[begin Excerpted records]
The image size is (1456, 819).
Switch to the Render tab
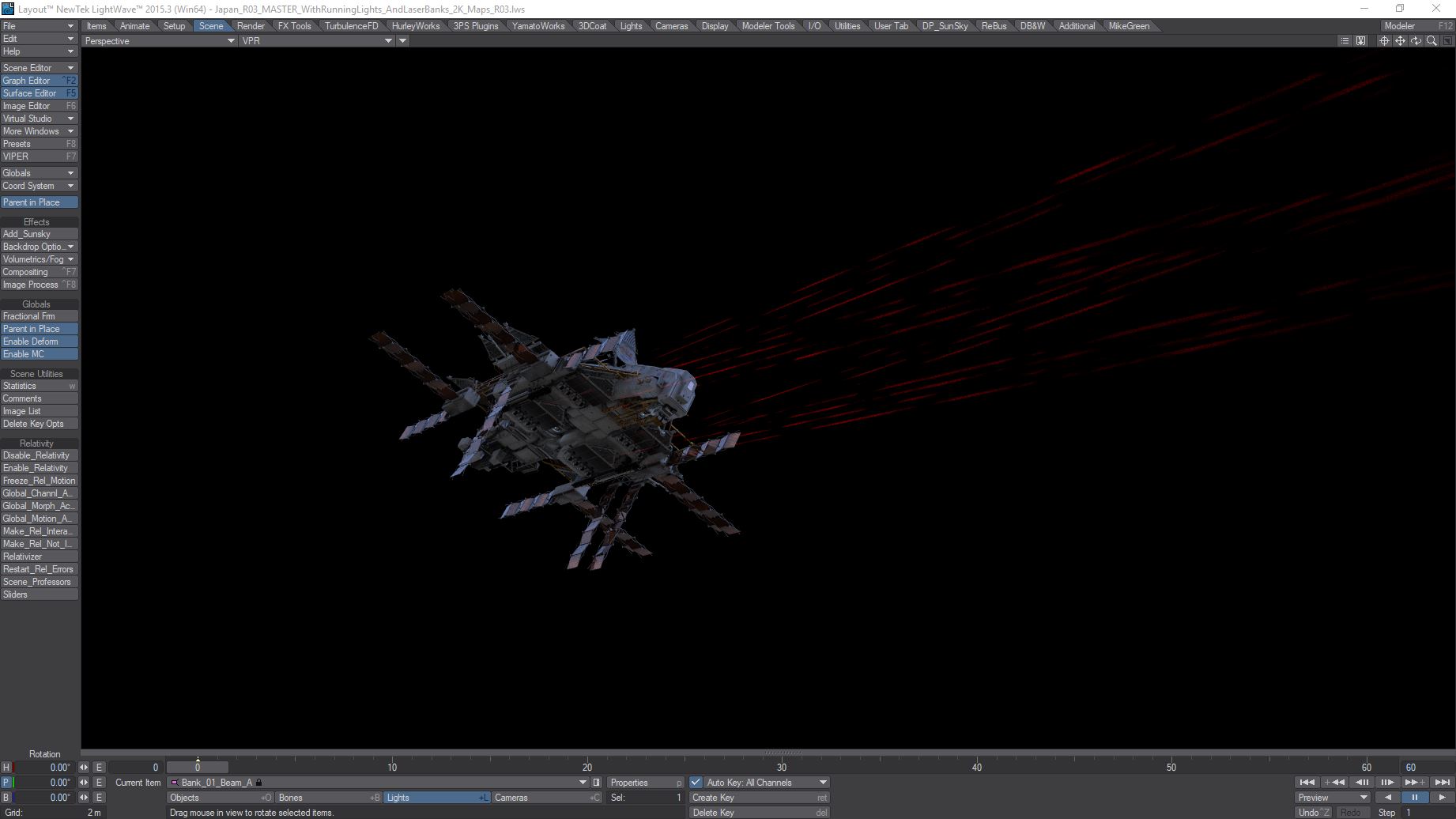(251, 26)
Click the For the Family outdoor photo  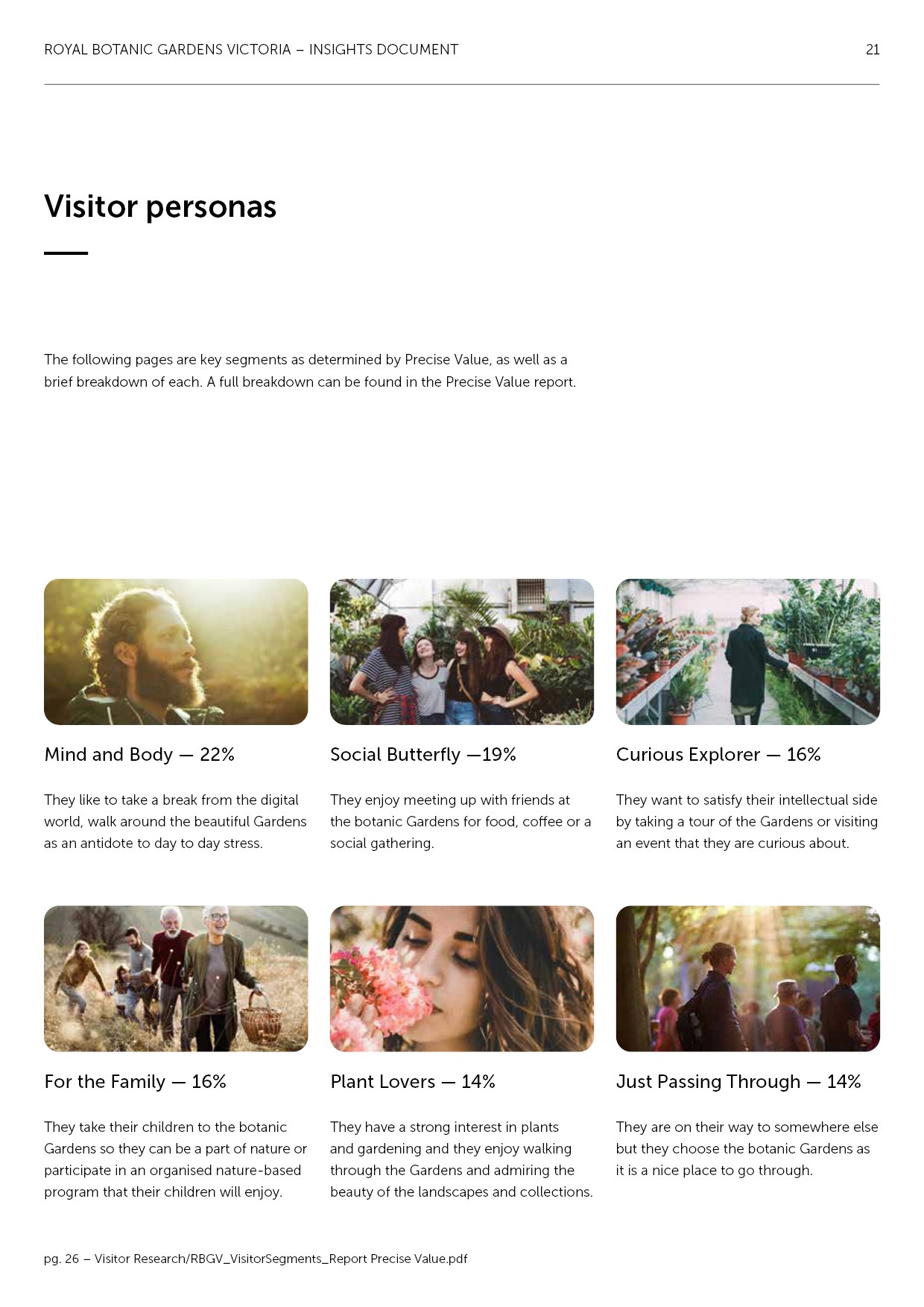point(176,978)
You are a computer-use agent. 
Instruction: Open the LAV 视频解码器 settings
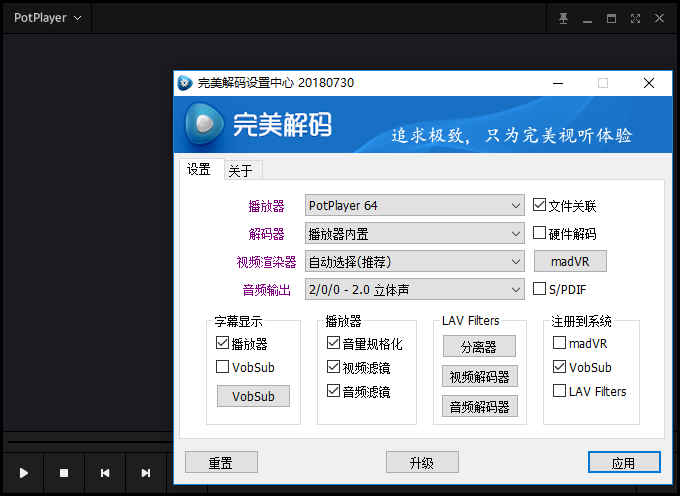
[end Excerpted records]
● **Exercise aim**
Return verbatim the lines of the listing starting at the one that contains "You are a computer-use agent." and ending at the end of the listing, both ends included. Leave the pictures out of your answer.

● **Answer**
You are a computer-use agent. 
Instruction: Open the LAV 视频解码器 settings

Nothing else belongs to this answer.